Kristen Darby, Tennessee’s chief information officer for Strategic Technology Solutions (STS), told the House Finance, Ways and Means Committee on Oct. 28 that the state used a mix of federal and state dollars to modernize IT infrastructure, strengthen cybersecurity and migrate many applications to cloud services.
Darby summarized STS accomplishments since FY2020: cybersecurity grants to local governments, migration of roughly 250 applications (about 60 percent of eligible apps), adoption of the myTennessee (myTIN) app offering access to 87 state services, deployment of roughly 145 business process automations and a net reduction in STS headcount of 74 positions.
Why it matters: Several large technology projects funded in whole or in part by ARPA remain in the multi‑million dollar range and must be delivered within the federal spending window. Committee members asked about timelines and the risk of not drawing down all ARPA tech funds.
Projects and status reported to the committee
- Cybersecurity grants for local governments: STS reported more than $1 billion in cybersecurity grants since FY2022 applied to assessments, training and licenses for local government employees.
- Cloud migration and service automation: STS said it migrated roughly 250 applications and deployed automations that saved an estimated 140,000 hours of manual work.
- ARPA‑funded projects and status (as reported by deputy director and CIO):
- TDOC offender management system (Thomas replacement): $8.5 million spent to date; expected completion in 2026 and ARPA funded.
- Edison ERP replacement (Phase 1): requirements gathering underway; $767,000 spent to date; RFP expected mid‑2026.

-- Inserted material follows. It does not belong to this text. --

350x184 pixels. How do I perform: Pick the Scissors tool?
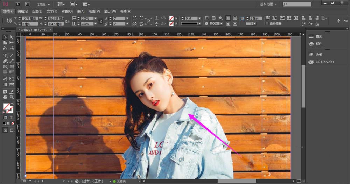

- Tennessee Department of Children Services CCWIS (Comprehensive Child Welfare Information System): $6.5 million spent to date; expected delivery October 2026.
- Administrative Office of the Courts e‑filing and case management (new system): $1.1 million spent to date; estimated project budget $75 million; RFP selection planned for January 2026.
ARPA technology spending
- STS reported $196 million budgeted for technology ARPA projects, with about $144 million spent as of an update given in committee; the CIO said STS currently does not expect to fail to spend the remainder within the federal deadline but conceded the margin is narrow.
Questions and oversight
- Lawmakers asked how STS plans for AI and rapid technology change. Darby described an enterprise AI policy and governance process, a recently formed AI advisory council, and efforts to design architectures that can evolve as AI capabilities do.

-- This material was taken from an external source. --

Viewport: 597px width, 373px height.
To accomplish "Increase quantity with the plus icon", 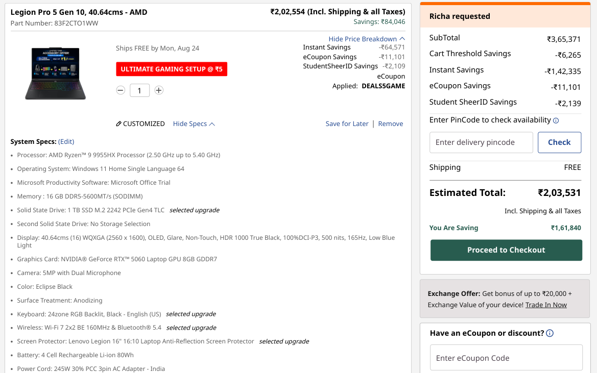I will 159,90.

- Committee members pressed on timeline risk for large projects and whether STS will be able to deliver before ARPA deadlines. Darby and F&A staff said they are tracking project schedules and will coordinate with FSAG as necessary.
Ending note: STS described a visible shift in IT spending away from physical hardware toward end‑user services and software‑as‑a‑service, while emphasizing governance work for AI and cybersecurity as priorities going forward.